Une étude confirmatoire de deux ans après une autorisation conditionnelle en 2024 devrait vous permettre d’obtenir l’AMM finale en 2026 ?

Notre priorité est d’obtenir l’avis scientifique de l’EMA et de la FDA au premier semestre 2024 sur le plan de développement de Sarconeos (BIO101) jusqu’à l’AMM. Nous préparons actuellement ce plan et espérons pouvoir déposer la demande d’AMM conditionnelle l’année prochaine en fonction des retours de ces agences. Ce plan de développement comprend entre autres la description de la production à l’échelle industrielle de Sarconeos (BIO101), avec nos partenaires Seqens et Skypharma. Il comprend par ailleurs la description d’une étude clinique dite confirmatoire qui permettra de confirmer la sécurité et l’efficacité de Sarconeos (BIO101) chez des patients développant des formes graves de maladies respiratoires virales causées par la Covid-19 mais aussi par la grippe saisonnière, hospitalisés à risque de détresse respiratoire et décès.

Qu’en est-il de votre programme dans la Myopathie de Duchenne ?

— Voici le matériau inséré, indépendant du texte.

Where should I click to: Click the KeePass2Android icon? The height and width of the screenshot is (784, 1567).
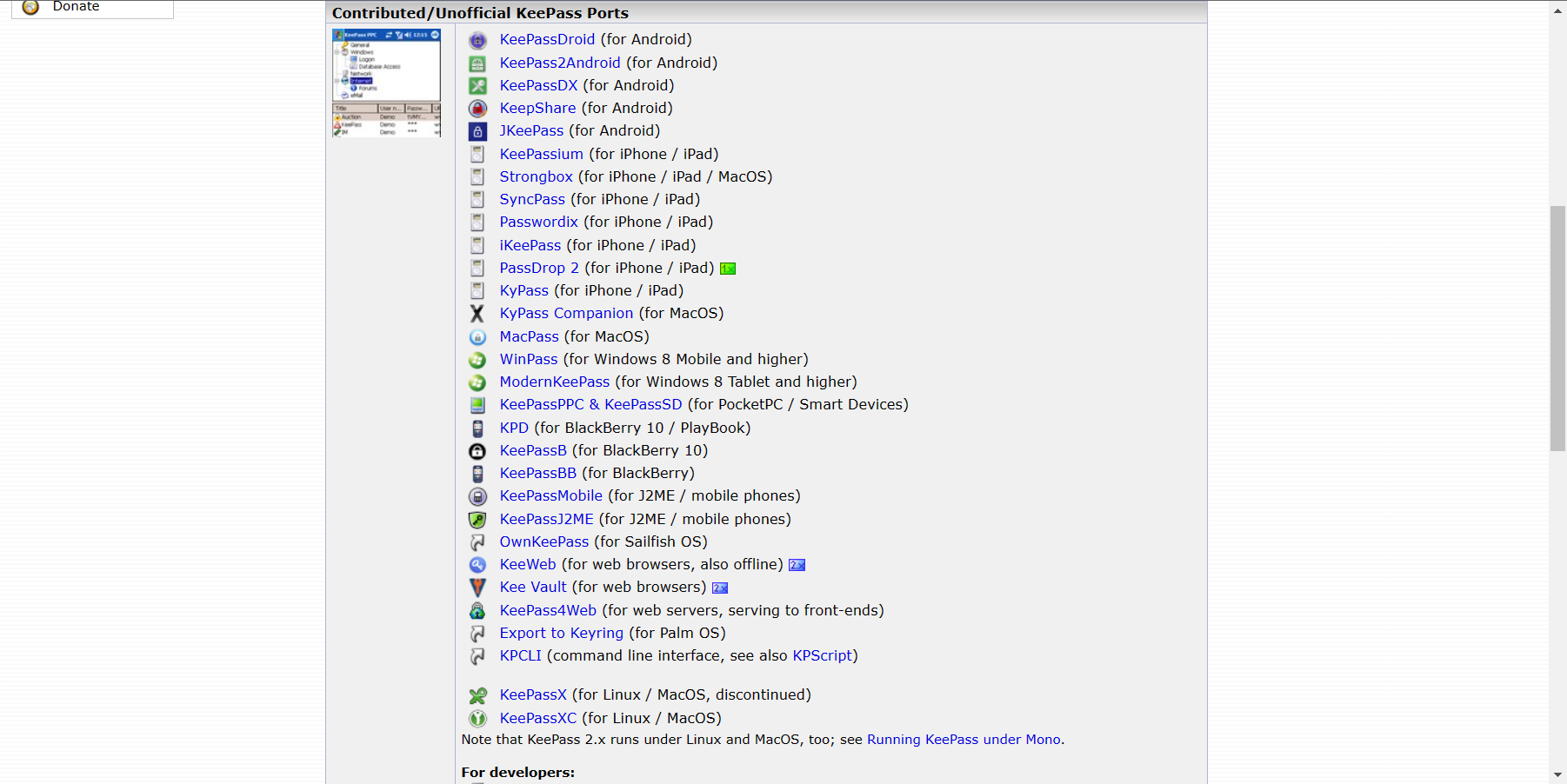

Nous avions arrêté temporairement en 2020 le programme MYODA de développement d’une formulation pédiatrique de Sarconeos (BIO101) dans la Dystrophie Musculaire de Duchenne (DMD), en raison de la pandémie qui ne permettait pas de démarrer l’étude de phase 1-2 comme prévu. De plus, pour des raisons de ressources financières et d’organisation, nous ne pouvions pas mener cette étude simultanément avec les études SARA et COVA. A présent qu’il n’y a plus de risques pour les enfants en insuffisance respiratoire d’aller à l’hôpital et que nous avons les preuves cliniques de la sécurité et l’efficacité de Sarconeos (BIO101) sur les fonctions musculaires et respiratoire grâce aux études SARA et COVA, nous allons démarrer en 2024 l’étude clinique MYODA, pour laquelle nous avions reçu les autorisations en Belgique et aux Etats-Unis.  Il faut noter par ailleurs que Sarconeos (BIO101) avait obtenu la désignation de médicament orphelin dans cette indication. L’objectif de l’étude MYODA de phase 1 /2 chez 45 enfants, non ambulants, qui sont en insuffisance respiratoire, est de démontrer l’efficacité de Sarconeos (BIO101) sur la fonction respiratoire et limiter ainsi le besoin d’assistance respiratoire. Nous sommes convaincus que c’est très pertinent, alors que nous partons avec un candidat médicament pour lequel nous avons maintenant les preuves cliniques de sa sécurité et de son efficacité. Le besoin médical dans la myopathie de Duchenne reste par ailleurs très important, malgré les progrès récents réalisés en thérapie génique, qui permettent au mieux de ralentir le développement de la maladie chez les plus de 200 000 enfants atteints de DMD.

L’étude clinique est menée en collaboration avec l’hôpital de la Pitié Salpêtrière (AP-HP) ?

L’AFM (Association Française de Myologie) nous a appuyé pour obtenir les preuves pré-cliniques et préparer le développement clinique de Sarconeos (BIO101) dans la DMD.  Ce sont en effet les chercheurs de l’Institut de Myologie à la Pitié Salpêtrière qui nous ont encouragé à développer notre candidat médicament dans la myopathie de Duchenne. L’AFM est toujours très intéressée par notre candidat médicament, qui pourrait non seulement traiter des enfants atteints de DMD, mais éventuellement d’autres maladies neuro-musculaires pédiatriques génétiques, comme l’amyotrophie spinale. C’est par ailleurs une étude de taille limitée que nous pouvons financer et lancer en 2024 et qui devrait permettre en cas de succès de déposer une demande d’autorisation conditionnelle de mise sur le marché en 2026 ou 2027.